Masalahnya, orientasi pragmatis itu makin mencolok sejak dua dasawarsa yang lalu. Jika pada 2006 kurikulum diserahkan pada sekolah, pada 2013 keahlian siswa diserahkan pada pemerintah pusat dengan standardisasi keahlian dan metode. Standar keahlian itu diperoleh melalui skema Kerangka Kualifikasi Nasional dan metode didasarkan pembelajaran saintifik yang meliputi melihat, bertanya, mencari, menjawab, dan berdiskusi.
Keberhasilan pembelajaran yang tidak kalah penting adalah pembentukan semangat dan nilai-nilai kebangsaan.
Atas dasar pemikiran tersebut, menjadi jelas bahwa Kurikulum 2022 akan mengembangkan pembelajaran yang berbasis pada produk alias hasil olah kreatif. Keberhasilan siswa adalah menjawab pertanyaan barang kreatif apa yang diciptakan setelah mendapatkan pelajaran itu.
Semangat merdeka belajar tidak semata-mata bebas dalam cara belajar dan bebas memilih gaya dan model hidup. Jika harus menggunakan istilah ”merdeka belajar”, istilah itu perlu ditafsirkan ulang karena kemerdekaan bukan liberalisme dalam pembelajaran.

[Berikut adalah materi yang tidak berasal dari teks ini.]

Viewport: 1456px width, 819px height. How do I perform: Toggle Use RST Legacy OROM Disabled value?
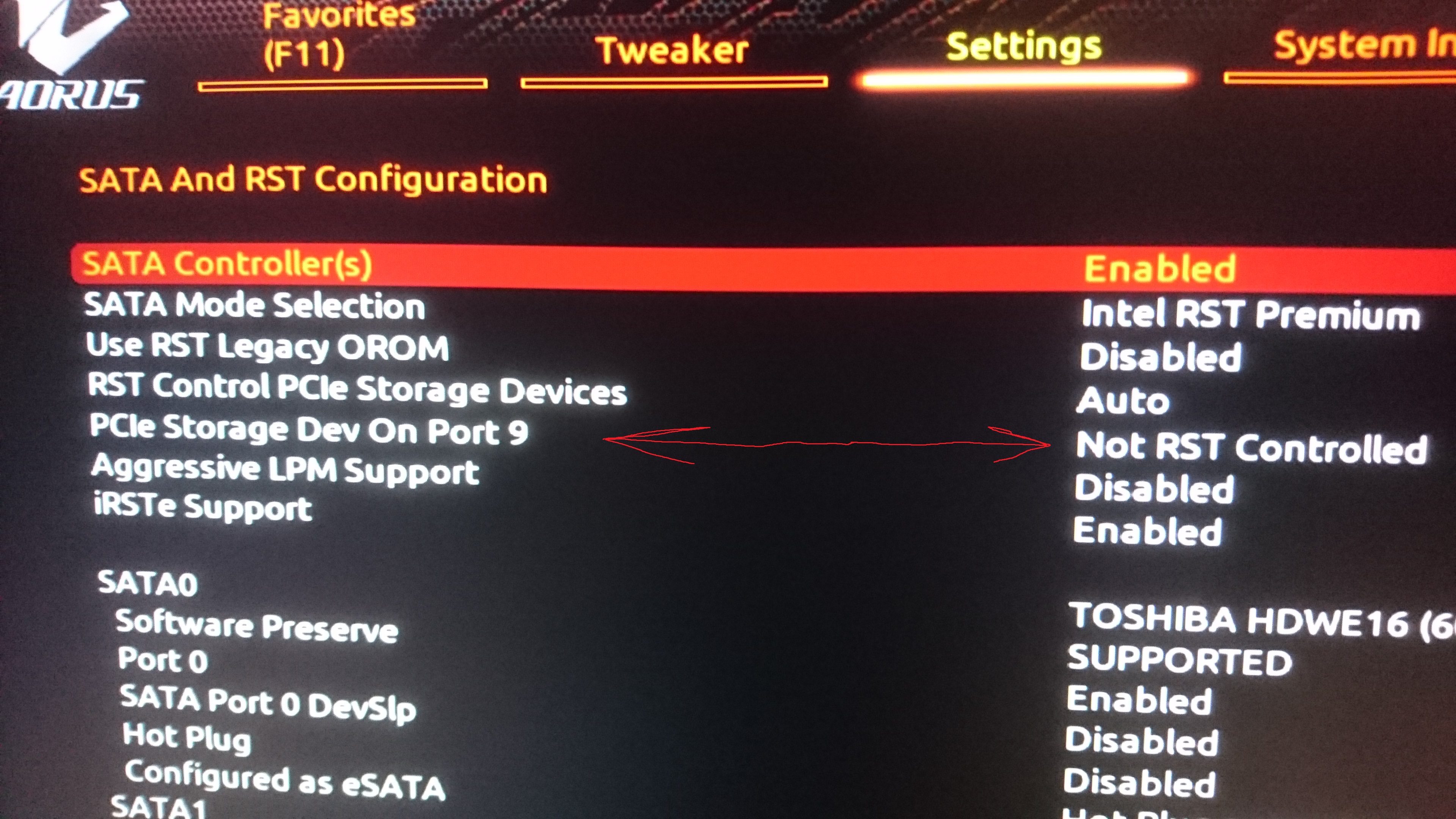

Karena kebebasan bukan bagian dari kebablasan, dalam harapan Kurikulum 2022 mestinya ditekankan tiga hal. Pertama, pembentukan nilai unggul bersama. Kurikulum menjadi kondisi membentuk nilai unggul guru dan murid karena masing-masing adalah subyek pencipta nilai.

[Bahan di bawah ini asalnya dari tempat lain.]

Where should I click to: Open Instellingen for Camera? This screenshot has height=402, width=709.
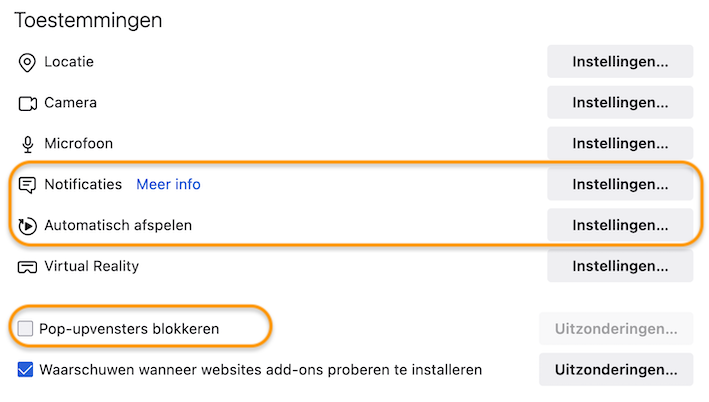pyautogui.click(x=620, y=102)
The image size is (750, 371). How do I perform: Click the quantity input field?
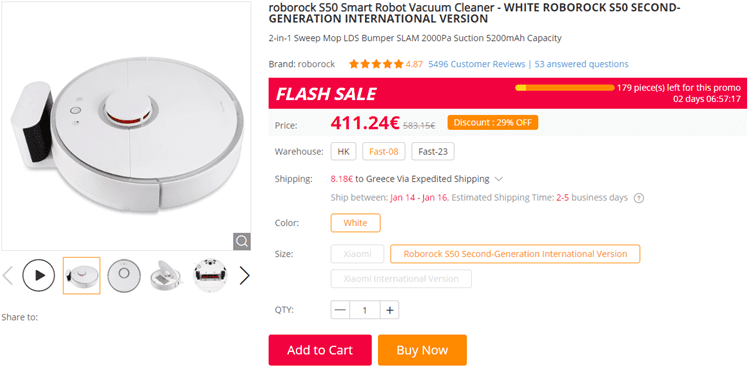coord(365,310)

Kedua, fakta selama ini bahwa pembentukan nilai bagi siswa tidak pernah diikuti oleh pembentukan nilai oleh guru. Asesmen atau uji kompetensi guru selama ini dilaksanakan hanya mengarah pada uji pedagogi dan skill dengan mengabaikan uji sikap guru.
Ketiga, sudah saatnya kebijaksaaan lama ditafsirkan ulang. Pada masa kini, konsepsi guru sebagai digugu (dipercaya) dan ditiru (diikuti) sudah mulai dilupakan. Keteladanan guru sebagai role model perlu menjadi standar sekolah dalam pembentukan karakter siswa. Guru kencing berdiri, murid mengencingi guru.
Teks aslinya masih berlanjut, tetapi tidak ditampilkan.